» What you have to do:
Print exactly the lines below between the line holding "Given: Open the Battery (907) feature link" and the line holding "Task: Click the ■20〜50代（運動愛好者） line", inclusive, and nothing more.

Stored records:
--*--
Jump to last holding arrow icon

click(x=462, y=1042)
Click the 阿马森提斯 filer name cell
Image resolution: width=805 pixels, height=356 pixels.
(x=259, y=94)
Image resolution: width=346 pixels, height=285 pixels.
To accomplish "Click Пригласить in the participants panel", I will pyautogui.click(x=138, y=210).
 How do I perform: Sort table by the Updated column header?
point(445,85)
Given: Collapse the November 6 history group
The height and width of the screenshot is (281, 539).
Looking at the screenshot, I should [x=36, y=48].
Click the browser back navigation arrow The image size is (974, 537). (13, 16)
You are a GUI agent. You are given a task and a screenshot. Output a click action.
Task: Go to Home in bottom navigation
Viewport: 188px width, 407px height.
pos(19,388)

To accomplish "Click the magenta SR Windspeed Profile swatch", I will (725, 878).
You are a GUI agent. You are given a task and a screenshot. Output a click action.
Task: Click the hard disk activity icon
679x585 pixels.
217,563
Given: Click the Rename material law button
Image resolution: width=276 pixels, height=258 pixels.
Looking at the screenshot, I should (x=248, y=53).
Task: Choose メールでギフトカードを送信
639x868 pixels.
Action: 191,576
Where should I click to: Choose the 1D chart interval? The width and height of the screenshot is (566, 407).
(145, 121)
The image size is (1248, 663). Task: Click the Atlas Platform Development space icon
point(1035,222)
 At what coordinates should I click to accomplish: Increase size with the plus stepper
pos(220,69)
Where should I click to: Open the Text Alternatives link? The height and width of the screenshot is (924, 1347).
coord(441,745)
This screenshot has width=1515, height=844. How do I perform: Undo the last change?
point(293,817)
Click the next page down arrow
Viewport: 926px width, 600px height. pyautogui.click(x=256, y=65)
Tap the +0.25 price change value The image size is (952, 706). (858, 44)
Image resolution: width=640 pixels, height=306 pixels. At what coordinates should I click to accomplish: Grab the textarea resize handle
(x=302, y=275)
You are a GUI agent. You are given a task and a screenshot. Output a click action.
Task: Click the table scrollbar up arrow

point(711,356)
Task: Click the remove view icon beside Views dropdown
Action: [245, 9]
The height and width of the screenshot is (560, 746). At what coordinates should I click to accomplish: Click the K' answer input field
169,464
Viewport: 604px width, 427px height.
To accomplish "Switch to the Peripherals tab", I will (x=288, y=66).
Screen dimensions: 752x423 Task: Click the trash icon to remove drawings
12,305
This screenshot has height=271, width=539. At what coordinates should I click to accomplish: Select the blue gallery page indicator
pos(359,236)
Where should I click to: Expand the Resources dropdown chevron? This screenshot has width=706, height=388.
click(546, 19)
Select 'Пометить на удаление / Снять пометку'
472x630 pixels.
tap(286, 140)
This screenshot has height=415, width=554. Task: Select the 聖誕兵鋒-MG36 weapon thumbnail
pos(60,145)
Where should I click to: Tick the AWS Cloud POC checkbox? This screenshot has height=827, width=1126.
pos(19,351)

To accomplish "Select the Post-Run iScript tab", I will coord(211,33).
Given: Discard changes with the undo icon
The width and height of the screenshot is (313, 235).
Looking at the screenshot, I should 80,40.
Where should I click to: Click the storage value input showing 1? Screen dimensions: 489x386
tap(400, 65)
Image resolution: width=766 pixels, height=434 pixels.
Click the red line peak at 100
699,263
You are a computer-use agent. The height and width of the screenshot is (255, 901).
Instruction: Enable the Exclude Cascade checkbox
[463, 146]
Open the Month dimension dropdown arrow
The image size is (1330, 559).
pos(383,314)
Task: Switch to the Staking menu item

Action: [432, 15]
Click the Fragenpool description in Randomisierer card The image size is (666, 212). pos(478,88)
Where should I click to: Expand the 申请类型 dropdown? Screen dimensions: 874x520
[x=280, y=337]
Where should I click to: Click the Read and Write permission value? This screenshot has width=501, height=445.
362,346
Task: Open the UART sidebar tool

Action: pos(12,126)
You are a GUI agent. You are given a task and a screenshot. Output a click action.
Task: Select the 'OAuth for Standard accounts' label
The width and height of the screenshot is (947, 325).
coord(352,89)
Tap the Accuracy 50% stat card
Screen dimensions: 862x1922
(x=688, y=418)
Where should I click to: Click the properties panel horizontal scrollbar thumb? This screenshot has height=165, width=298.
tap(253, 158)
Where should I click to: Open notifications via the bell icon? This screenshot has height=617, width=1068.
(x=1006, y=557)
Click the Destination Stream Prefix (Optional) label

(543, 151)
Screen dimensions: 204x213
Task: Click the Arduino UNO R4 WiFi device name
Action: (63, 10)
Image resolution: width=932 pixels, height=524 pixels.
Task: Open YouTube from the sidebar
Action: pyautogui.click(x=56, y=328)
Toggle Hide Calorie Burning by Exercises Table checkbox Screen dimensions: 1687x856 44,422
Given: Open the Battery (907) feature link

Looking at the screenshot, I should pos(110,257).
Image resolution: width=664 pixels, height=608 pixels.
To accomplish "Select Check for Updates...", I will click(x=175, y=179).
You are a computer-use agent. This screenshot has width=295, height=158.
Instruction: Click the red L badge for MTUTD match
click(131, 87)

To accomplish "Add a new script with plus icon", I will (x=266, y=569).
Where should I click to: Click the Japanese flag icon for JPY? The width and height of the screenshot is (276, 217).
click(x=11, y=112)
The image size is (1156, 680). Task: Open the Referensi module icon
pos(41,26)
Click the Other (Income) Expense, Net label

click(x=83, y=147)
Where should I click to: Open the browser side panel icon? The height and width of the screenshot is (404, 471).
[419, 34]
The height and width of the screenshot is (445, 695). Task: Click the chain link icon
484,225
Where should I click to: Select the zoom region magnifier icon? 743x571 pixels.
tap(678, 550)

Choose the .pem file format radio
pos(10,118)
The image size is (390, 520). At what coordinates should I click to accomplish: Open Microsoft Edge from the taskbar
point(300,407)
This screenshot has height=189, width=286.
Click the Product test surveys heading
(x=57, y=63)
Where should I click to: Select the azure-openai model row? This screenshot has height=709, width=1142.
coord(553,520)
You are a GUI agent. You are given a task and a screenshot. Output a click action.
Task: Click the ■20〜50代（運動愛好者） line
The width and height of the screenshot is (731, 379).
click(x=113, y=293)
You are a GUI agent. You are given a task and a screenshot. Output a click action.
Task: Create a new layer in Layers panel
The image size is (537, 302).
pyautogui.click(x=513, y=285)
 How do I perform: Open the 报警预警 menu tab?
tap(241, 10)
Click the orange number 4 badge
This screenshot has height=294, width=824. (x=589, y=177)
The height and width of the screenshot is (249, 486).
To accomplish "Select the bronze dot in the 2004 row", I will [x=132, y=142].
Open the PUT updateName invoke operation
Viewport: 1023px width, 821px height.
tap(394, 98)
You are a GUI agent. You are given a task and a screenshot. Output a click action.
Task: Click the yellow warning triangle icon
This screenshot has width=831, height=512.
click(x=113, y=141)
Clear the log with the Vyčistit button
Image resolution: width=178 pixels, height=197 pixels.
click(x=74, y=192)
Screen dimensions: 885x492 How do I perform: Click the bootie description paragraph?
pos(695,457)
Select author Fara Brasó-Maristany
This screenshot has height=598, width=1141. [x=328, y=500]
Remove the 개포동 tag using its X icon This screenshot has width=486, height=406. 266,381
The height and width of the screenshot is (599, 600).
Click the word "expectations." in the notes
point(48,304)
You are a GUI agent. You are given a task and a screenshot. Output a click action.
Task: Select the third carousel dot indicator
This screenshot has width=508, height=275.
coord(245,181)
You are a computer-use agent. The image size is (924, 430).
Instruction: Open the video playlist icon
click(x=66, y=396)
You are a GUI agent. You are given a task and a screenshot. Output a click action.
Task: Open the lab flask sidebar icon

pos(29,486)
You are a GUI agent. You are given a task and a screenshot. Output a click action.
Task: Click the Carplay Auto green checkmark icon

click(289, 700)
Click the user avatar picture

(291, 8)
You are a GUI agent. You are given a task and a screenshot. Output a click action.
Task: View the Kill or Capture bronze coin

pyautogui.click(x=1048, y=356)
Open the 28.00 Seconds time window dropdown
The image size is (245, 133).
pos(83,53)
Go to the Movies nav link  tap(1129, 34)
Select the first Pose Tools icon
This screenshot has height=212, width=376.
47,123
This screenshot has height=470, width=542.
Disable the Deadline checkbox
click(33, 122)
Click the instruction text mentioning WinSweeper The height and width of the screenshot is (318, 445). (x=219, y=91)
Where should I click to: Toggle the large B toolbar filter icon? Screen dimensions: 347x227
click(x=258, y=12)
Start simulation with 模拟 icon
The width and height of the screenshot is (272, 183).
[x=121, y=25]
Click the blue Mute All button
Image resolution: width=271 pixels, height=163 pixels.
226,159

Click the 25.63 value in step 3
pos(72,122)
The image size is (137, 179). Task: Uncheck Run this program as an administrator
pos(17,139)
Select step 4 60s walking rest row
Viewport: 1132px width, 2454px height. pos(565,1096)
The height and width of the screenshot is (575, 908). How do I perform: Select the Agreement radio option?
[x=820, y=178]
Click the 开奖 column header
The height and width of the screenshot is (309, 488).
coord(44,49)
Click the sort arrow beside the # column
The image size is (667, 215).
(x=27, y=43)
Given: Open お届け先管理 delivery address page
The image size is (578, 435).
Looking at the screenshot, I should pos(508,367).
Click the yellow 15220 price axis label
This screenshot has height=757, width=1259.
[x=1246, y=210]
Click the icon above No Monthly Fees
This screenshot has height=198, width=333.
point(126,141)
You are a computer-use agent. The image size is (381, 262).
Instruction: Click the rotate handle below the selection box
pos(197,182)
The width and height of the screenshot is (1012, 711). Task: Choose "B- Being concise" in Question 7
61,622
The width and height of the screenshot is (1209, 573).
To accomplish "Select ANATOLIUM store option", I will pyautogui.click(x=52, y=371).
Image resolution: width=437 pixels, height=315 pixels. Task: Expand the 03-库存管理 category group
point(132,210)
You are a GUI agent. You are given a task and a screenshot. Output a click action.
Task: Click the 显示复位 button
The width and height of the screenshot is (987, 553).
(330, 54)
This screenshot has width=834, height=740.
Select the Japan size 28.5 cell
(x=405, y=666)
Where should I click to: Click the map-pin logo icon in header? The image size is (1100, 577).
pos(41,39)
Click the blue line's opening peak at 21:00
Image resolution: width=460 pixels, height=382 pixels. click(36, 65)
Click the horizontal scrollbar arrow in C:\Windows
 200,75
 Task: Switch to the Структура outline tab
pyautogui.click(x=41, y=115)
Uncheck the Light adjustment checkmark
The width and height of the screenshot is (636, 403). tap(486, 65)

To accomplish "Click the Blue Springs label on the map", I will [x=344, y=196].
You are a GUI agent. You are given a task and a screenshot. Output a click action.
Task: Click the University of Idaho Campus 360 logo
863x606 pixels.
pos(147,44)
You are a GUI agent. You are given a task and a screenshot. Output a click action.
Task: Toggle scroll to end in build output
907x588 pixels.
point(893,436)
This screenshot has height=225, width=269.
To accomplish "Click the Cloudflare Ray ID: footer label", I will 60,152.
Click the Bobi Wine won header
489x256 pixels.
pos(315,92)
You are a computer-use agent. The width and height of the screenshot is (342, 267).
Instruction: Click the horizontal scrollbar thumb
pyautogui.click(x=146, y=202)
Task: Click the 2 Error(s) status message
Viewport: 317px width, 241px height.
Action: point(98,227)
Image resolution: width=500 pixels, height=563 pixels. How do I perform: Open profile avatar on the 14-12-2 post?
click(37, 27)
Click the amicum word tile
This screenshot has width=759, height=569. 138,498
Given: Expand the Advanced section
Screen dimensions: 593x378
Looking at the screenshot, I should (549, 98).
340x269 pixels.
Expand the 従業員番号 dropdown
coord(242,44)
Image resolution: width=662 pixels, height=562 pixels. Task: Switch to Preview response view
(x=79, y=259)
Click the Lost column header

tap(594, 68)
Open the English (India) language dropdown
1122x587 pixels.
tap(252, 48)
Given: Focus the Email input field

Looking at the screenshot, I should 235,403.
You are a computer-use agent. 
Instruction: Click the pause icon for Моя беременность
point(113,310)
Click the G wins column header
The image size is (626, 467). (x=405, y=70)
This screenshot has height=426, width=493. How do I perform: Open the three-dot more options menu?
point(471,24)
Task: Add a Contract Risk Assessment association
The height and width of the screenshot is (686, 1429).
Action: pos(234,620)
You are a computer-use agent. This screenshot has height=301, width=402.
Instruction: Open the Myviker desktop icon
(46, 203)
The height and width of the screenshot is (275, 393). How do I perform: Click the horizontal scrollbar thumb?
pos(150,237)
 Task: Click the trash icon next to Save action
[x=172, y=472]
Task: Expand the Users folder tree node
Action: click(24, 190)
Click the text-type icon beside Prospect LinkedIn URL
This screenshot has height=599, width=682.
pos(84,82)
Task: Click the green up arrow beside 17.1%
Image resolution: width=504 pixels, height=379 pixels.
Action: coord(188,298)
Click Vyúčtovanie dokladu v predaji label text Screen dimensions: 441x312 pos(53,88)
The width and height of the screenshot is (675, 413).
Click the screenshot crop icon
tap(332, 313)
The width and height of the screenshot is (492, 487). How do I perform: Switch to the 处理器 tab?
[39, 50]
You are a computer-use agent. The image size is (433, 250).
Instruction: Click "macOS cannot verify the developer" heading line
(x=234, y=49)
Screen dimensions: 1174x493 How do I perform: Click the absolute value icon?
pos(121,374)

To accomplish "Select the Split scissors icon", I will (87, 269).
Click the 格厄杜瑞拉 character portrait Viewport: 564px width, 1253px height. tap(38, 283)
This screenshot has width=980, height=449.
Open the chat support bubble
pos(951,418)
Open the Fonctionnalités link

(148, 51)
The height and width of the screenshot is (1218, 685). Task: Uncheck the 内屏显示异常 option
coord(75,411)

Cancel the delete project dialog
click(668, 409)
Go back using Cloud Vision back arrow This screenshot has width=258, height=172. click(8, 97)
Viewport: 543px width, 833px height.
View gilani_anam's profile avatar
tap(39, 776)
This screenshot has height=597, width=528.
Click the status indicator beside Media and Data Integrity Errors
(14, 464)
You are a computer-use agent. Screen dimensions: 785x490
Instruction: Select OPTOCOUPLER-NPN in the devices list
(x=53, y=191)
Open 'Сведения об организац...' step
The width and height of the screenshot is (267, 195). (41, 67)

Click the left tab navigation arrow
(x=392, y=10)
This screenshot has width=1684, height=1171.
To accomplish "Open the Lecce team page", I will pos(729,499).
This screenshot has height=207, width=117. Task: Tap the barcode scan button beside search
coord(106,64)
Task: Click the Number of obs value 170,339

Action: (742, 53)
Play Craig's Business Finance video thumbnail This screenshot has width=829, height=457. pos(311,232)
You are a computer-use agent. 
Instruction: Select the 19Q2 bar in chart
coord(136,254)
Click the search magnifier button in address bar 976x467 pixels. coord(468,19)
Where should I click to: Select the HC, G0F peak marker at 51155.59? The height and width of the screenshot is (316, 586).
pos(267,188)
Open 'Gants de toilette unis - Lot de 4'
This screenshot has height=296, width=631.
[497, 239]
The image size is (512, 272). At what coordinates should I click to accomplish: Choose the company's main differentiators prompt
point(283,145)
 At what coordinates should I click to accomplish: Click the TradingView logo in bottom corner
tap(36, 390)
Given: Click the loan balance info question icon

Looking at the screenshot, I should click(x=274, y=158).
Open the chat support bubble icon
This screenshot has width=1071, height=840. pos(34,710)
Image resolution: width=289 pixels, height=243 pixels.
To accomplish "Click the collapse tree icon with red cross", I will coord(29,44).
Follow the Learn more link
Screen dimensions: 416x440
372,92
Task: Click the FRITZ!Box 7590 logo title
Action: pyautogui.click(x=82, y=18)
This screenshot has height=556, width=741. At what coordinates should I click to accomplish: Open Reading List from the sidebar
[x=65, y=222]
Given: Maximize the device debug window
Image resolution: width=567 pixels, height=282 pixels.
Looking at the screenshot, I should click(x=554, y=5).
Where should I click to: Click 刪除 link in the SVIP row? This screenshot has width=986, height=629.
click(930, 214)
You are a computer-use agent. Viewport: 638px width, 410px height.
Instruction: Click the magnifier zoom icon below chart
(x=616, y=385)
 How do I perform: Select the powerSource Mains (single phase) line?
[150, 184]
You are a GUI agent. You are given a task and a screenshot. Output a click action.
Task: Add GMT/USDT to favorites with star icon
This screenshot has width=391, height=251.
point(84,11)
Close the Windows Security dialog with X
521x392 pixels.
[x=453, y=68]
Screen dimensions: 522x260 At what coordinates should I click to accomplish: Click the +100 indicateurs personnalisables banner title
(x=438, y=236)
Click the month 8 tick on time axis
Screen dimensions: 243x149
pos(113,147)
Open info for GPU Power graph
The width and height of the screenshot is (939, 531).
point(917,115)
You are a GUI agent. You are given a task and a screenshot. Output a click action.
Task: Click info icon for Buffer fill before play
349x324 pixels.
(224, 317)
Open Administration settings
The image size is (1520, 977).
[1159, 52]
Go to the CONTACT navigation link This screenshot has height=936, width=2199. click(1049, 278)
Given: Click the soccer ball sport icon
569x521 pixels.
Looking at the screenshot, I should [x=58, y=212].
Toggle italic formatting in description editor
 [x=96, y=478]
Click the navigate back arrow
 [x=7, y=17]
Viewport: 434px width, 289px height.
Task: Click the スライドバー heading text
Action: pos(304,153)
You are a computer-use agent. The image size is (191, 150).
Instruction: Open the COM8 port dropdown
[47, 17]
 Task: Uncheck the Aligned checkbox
--*--
» Response box:
Given: Open the Battery (907) feature link

Looking at the screenshot, I should pos(110,257).
Image resolution: width=664 pixels, height=608 pixels.
To accomplish "Select Check for Updates...", I will click(x=175, y=179).
You are a computer-use agent. This screenshot has width=295, height=158.
Instruction: Click the red L badge for MTUTD match
click(131, 87)

To accomplish "Add a new script with plus icon", I will (x=266, y=569).
Where should I click to: Click the Japanese flag icon for JPY? The width and height of the screenshot is (276, 217).
click(x=11, y=112)
The image size is (1156, 680). Task: Open the Referensi module icon
pos(41,26)
Click the Other (Income) Expense, Net label

click(x=83, y=147)
Where should I click to: Open the browser side panel icon? The height and width of the screenshot is (404, 471).
[419, 34]
The height and width of the screenshot is (445, 695). Task: Click the chain link icon
484,225
Where should I click to: Select the zoom region magnifier icon? 743x571 pixels.
tap(678, 550)

Choose the .pem file format radio
pos(10,118)
The image size is (390, 520). At what coordinates should I click to accomplish: Open Microsoft Edge from the taskbar
point(300,407)
This screenshot has height=189, width=286.
Click the Product test surveys heading
(x=57, y=63)
Where should I click to: Select the azure-openai model row? This screenshot has height=709, width=1142.
coord(553,520)
You are a GUI agent. You are given a task and a screenshot. Output a click action.
Task: Click the ■20〜50代（運動愛好者） line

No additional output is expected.